Les opposants manifestent à nouveau sous la neige à Kiev mardi soir. Ils ont appelé les militants via les réseaux sociaux à apporter des vêtements chauds sur la place.

"L'Ukraine, c'est l'Europe", scandent des centaines de jeunes, bravant le froid et parfois les insultes : dans la foule, des Ukrainiens pro-russes les accusent d'être des "traîtres". "Je veux que l'Ukraine ait un avenir de qualité, qu'elle signe un accord avec l'UE", dit à l'AFP Vladislav, 17 ans, qui a manqué les cours mardi à
l'Université Taras Chevtchenko de Kiev pour venir manifester contre le rejet par le gouvernement ukrainien d'un accord d'association avec l'Union européenne. "C'est plus important d'être ici aujourd'hui", estime le jeune homme, qui porte un grand drapeau jaune-bleu ukrainien sur une veste épaisse.

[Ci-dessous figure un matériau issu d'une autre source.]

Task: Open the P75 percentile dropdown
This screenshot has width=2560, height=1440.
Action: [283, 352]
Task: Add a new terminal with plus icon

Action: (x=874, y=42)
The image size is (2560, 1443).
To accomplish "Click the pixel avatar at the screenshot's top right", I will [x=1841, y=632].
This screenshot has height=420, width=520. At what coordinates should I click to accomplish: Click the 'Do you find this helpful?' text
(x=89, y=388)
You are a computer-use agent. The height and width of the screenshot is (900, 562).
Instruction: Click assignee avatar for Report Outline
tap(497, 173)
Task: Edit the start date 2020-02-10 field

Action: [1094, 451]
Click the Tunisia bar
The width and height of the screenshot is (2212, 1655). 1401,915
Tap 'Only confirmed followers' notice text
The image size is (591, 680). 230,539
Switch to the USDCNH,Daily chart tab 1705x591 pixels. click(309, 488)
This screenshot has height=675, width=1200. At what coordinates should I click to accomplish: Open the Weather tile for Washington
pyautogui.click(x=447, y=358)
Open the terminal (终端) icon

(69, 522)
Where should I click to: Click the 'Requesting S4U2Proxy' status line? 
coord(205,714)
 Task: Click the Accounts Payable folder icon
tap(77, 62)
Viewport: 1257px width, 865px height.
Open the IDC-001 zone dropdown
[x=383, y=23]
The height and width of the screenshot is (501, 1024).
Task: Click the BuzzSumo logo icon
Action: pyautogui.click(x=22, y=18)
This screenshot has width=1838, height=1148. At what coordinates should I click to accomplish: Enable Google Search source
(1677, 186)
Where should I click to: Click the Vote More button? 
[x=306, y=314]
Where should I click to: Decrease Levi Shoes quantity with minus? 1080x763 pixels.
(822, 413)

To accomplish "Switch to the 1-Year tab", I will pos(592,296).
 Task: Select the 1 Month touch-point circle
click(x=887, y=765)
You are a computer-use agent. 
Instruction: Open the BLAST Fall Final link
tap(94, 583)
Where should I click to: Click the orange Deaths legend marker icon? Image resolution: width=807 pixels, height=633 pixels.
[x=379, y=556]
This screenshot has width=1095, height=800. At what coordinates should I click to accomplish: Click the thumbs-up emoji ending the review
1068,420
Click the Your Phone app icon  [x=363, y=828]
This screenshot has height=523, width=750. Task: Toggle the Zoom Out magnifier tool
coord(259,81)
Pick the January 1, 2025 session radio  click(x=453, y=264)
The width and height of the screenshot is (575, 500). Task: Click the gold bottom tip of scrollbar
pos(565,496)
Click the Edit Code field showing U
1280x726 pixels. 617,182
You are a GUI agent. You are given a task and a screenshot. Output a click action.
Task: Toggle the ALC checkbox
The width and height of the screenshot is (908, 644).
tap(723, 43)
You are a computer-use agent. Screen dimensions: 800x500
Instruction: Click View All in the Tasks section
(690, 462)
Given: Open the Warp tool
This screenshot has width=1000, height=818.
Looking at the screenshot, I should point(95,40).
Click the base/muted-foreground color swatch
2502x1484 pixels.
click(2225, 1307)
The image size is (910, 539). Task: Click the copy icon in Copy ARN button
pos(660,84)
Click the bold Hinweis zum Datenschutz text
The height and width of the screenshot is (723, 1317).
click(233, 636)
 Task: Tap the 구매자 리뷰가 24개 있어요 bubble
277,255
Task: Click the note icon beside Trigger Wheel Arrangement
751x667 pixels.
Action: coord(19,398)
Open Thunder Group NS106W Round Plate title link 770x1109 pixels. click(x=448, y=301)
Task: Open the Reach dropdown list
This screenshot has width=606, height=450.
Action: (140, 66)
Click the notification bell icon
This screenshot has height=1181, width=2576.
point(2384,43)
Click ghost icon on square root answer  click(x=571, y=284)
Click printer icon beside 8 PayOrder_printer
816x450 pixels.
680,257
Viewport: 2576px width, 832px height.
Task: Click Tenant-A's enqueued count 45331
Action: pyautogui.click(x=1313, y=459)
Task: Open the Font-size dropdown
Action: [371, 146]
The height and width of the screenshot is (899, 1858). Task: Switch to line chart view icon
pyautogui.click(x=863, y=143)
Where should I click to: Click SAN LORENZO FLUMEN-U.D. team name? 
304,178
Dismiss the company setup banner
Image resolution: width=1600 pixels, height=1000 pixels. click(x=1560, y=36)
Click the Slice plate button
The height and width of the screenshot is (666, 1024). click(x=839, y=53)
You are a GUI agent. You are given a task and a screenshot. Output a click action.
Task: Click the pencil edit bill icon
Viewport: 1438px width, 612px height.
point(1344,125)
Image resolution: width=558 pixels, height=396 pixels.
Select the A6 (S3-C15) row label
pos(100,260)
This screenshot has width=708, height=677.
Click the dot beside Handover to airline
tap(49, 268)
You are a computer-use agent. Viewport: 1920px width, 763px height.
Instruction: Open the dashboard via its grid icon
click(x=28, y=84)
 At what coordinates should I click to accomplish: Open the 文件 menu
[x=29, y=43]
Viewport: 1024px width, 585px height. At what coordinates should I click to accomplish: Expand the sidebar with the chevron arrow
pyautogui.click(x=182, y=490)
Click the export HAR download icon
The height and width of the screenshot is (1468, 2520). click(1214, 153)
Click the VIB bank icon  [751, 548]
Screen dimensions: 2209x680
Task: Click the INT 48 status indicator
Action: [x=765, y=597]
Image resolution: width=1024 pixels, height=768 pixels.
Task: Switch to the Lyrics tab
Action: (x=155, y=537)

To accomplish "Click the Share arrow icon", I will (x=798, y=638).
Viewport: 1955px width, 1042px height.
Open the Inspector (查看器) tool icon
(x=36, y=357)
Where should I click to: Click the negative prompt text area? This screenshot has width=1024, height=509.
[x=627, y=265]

Comme lui, des centaines d'étudiants ukrainiens à Kiev et des milliers de jeunes à Lviv et Ivano-Frankivsk, dans l'ouest du pays, ont fait l'école buissonnière mardi pour manifester leur désaccord avec la décision des autorités.
"Les étudiants veulent qu'on soit avec l'Europe, tout le monde veut qu'on soit avec l'Europe, que l'Ukraine soit une puissance indépendante, européenne", souligne Svetlana Gavrilova, 20 ans, un ruban bleu aux étoiles jaunes, le symbole de l'UE, dans une main et un verre de papier avec du thé chaud dans l'autre.

Non loin de là, environ 150 personnes restaient rassemblées mardi matin face au siège du gouvernement, exigeant que le président Viktor Ianoukovitch et le Premier ministre Mykola Azarov reviennent sur leur décision qu'ils estiment dictée par la Russie.

Grève de la faim de Ioulia Timochenko

La veille au soir, l'opposante emprisonnée et ex-Premier ministre Ioulia Timochenko a transmis un message, lu par son avocat, annonçant qu'elle entamait une grève de la faim par solidarité avec les manifestants, et appelait les Ukrainiens à se mobiliser.

"J'entame une grève de la faim pour exiger que Ianoukovitch signe l'accord d'association et de zone de libre-échange avec l'UE", a ajouté Ioulia Timochenko, qui purge une peine de 7 ans de prison mais est hospitalisée sous surveillance depuis avril 2012 à Kharkiv, dans l'est du pays, pour des hernies discales.

Par ailleurs, les services secrets ukrainiens ont promis des poursuites contre des manifestants qui s'en sont pris lundi soir à des agents effectuant une surveillance électronique depuis un minibus.

Dimanche, entre 23 000 (selon la police) et 100 000 personnes, selon les organisateurs, avaient manifesté à Kiev.